Political disruption is the desire to unleash the wrecking ball on the whole system. It’s using a vote as a way to say “fuck you”. It’s anger unleashed in an indiscriminate way. If Pauline is the priestess of status protection for working/lower-middle class voters, Clive Palmer is the Court Jester of Political Disruption … and Donald Trump its Lord Incarnate. Voters were often quite aware of Clive’s self-interest and his hypocrisy in looking after his own workers – but they weren’t voting for him on a basis of authenticity, they were voting for the wrecking ball. The silliness and pantomime of the United Australia Party campaign just reinforced that this bloke was going to cause a massive headache for the majors … and that’s good enough. Chaos was a feature, not a bug, for this kind of voter.

So, on election day, where did Labor’s angry working/lower-middle class voters go? The right-wing minor parties, One Nation and UAP particularly. The rest, as they say, is history.
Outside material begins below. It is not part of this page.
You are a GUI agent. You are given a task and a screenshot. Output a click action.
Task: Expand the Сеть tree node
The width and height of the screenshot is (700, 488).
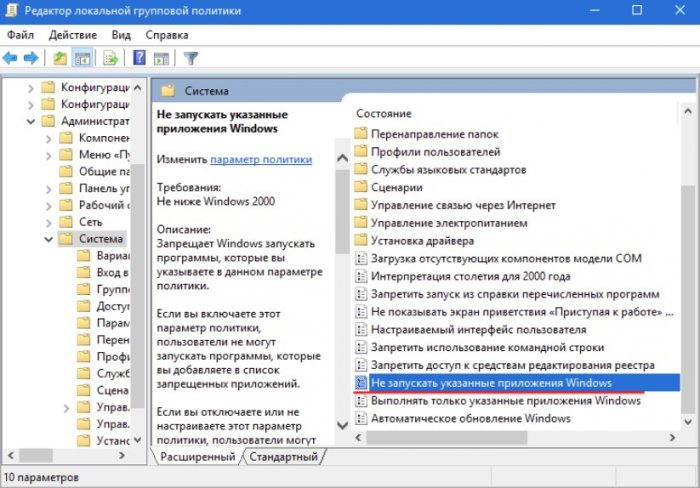tap(47, 221)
As a social democrat, I believe that Labor can provide real solutions for working/lower-middle class voters and win back their trust. Certainly, many such voters came out for Labor in the recent Victorian election. It can be done – both in a policy and campaign sense. But it starts with a deeper understanding of their lives, how they think about the problems and anxieties they face, how they think about society and the ways it works, and the processes influencing those thoughts. It’s in there that lay the seeds of their voting behaviour … and to get those seeds to germinate for you is a long and patient process. It’s about demonstrating, consistently, whose side you’re on and is not something that can be achieved in an eight-week campaign.